Terlepas begitu besarnya pengaruh sejumlah karakter Manga dalam kehidupan publik khususnya Gen Z, di tengah tingginya popularitas Manga di sisi literasi bagi anak-anak muda zaman kiwari, ternyata para kreator Manga setiap tahunnya mengalami kerugian sekitar ¥8,5 triliun atau setara dengan US$55,3 miliar per tahun akibat penayangan ilegal manga secara online di seluruh dunia. Angka ini setara dengan Rp912 triliun jika menggunakan kurs Rp16.500 per dolar AS.
Berdasarkan penelitian yang dilakukan oleh kelompok anti-pembajakan ABJ, diketahui bahwa praktik pembajakan konten digital, terutama manga, novel, dan buku foto asal Jepang, masih sangat masif dan sulit dikendalikan.
Dalam studi tersebut, ABJ menganalisis jumlah akses dan durasi penayangan dari 913 situs selama bulan Juni. Hasilnya, situs-situs yang menyediakan akses tidak sah terhadap karya Jepang tersebut tercatat menerima sekitar 2,8 miliar kunjungan dari pengguna di 123 negara dan wilayah, dengan total waktu penayangan mencapai sekitar 700 juta jam.
Kerugian bagi para pemegang hak cipta diperkirakan mencapai ¥704,8 miliar untuk satu bulan, dengan asumsi bahwa seorang pengguna menyelesaikan membaca satu komik seharga ¥500 dalam waktu 30 menit.
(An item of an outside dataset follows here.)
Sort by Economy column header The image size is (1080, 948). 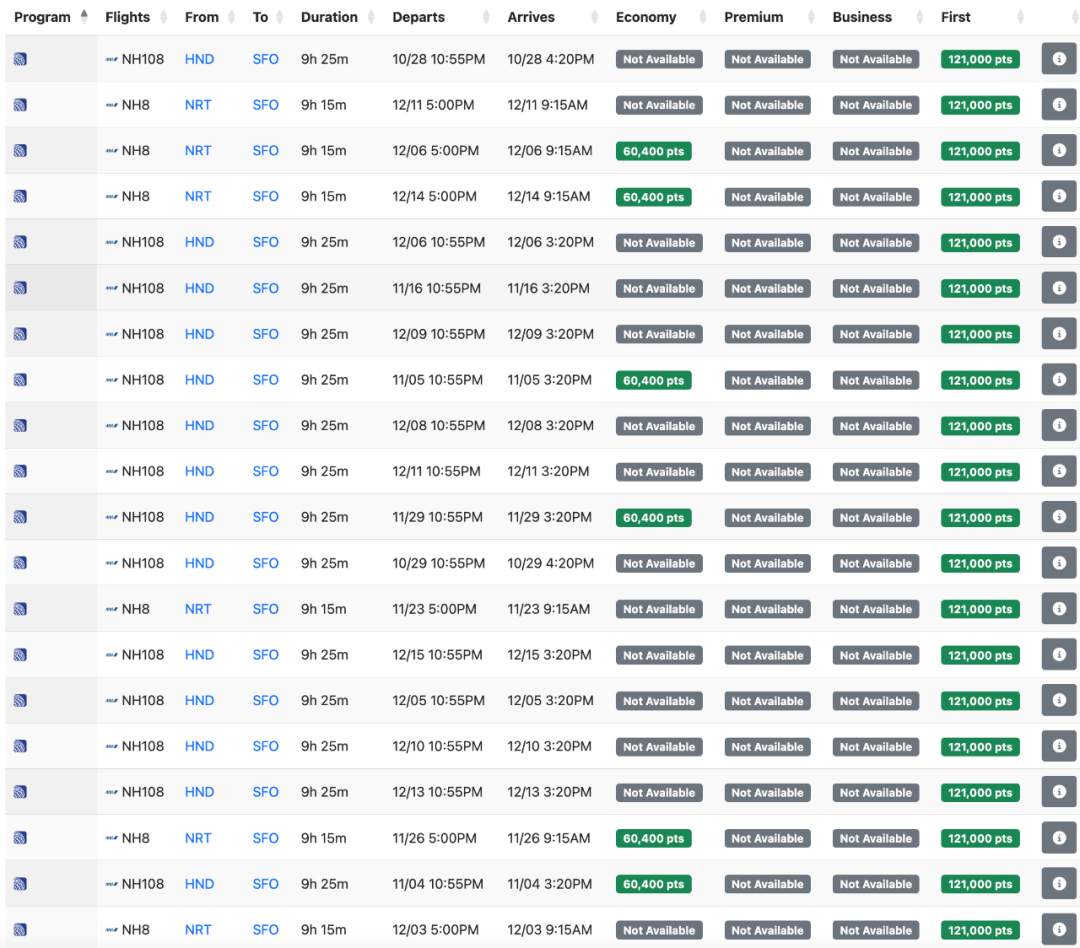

Berdasarkan perhitungan tersebut, kerugian tahunan mencapai sekitar ¥8,5 triliun atau setara dengan Rp912 triliun, menurut kelompok yang berbasis di Tokyo dan beranggotakan para pelaku industri penerbitan, distribusi e-book, serta sektor terkait.
Masalah pembajakan situs web telah lama menjadi momok bagi penerbit, seniman, dan penulis Jepang. Situs-situs baru terus bermunculan, sering kali mengganti domain mereka untuk menghindari deteksi dan pemblokiran.
Studi tersebut juga menunjukkan bahwa Indonesia menjadi negara dengan waktu tayang ilegal manga terbesar di dunia, mencapai 12,8% dari total waktu penayangan. Jepang berada di posisi kedua dengan 12,4%, disusul Amerika Serikat sebesar 11,2%.
Dari sisi bahasa, bahasa Inggris menjadi yang paling umum digunakan di situs-situs bajakan dengan porsi 51 persen, diikuti bahasa Jepang sebesar 16 persen. Bahasa Mandarin dan Vietnam menempati posisi berikutnya dengan masing-masing 6%.
Atsushi Ito, salah satu anggota senior ABJ, mengungkapkan bahwa hasil penelitian ini menunjukkan kerusakan yang ditimbulkan jauh lebih besar dari perkiraan sebelumnya. “Berdasarkan data ini, kami berupaya untuk menerapkan langkah-langkah penanggulangan yang lebih efektif,” ujarnya.
Temuan ini menegaskan bahwa pembajakan digital masih menjadi ancaman serius bagi industri kreatif Jepang, yang selama ini dikenal sebagai salah satu pusat utama budaya pop dunia.